» **Records**:
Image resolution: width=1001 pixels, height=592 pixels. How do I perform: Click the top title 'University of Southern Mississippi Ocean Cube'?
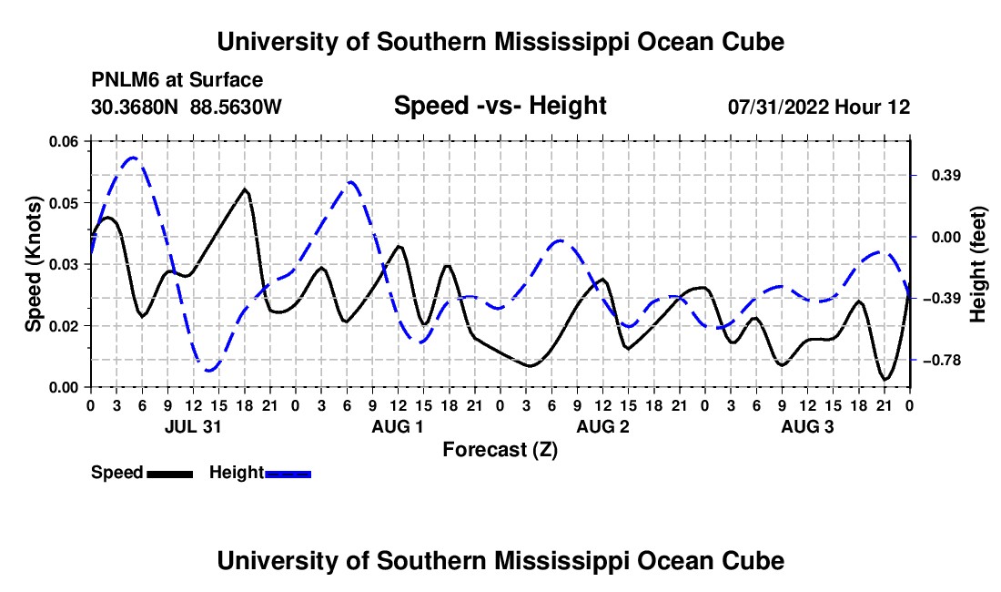tap(500, 42)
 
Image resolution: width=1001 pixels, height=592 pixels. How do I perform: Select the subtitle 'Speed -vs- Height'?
tap(500, 106)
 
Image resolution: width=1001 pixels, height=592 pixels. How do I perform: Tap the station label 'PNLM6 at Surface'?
tap(177, 80)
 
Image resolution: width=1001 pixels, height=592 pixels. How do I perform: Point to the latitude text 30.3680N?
tap(134, 107)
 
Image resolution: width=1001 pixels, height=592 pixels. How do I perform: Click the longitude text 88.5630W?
tap(236, 107)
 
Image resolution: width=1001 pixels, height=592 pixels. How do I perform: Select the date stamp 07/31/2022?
tap(777, 107)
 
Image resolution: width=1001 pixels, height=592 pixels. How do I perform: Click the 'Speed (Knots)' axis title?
tap(33, 264)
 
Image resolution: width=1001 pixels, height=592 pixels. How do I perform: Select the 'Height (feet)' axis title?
tap(977, 264)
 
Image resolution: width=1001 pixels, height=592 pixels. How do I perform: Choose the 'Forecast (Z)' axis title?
tap(500, 450)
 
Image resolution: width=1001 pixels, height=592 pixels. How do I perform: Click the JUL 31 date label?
tap(193, 426)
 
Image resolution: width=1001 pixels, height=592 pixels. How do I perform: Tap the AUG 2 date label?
tap(602, 426)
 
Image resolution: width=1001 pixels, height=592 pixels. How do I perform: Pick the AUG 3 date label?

» **EXERCISE INSTRUCTIONS**:
Count the lines in the records above that contain the string "height", treating uppercase and lowercase as different. Reply with the number only.

» **OUTPUT OF THE EXERCISE**:
12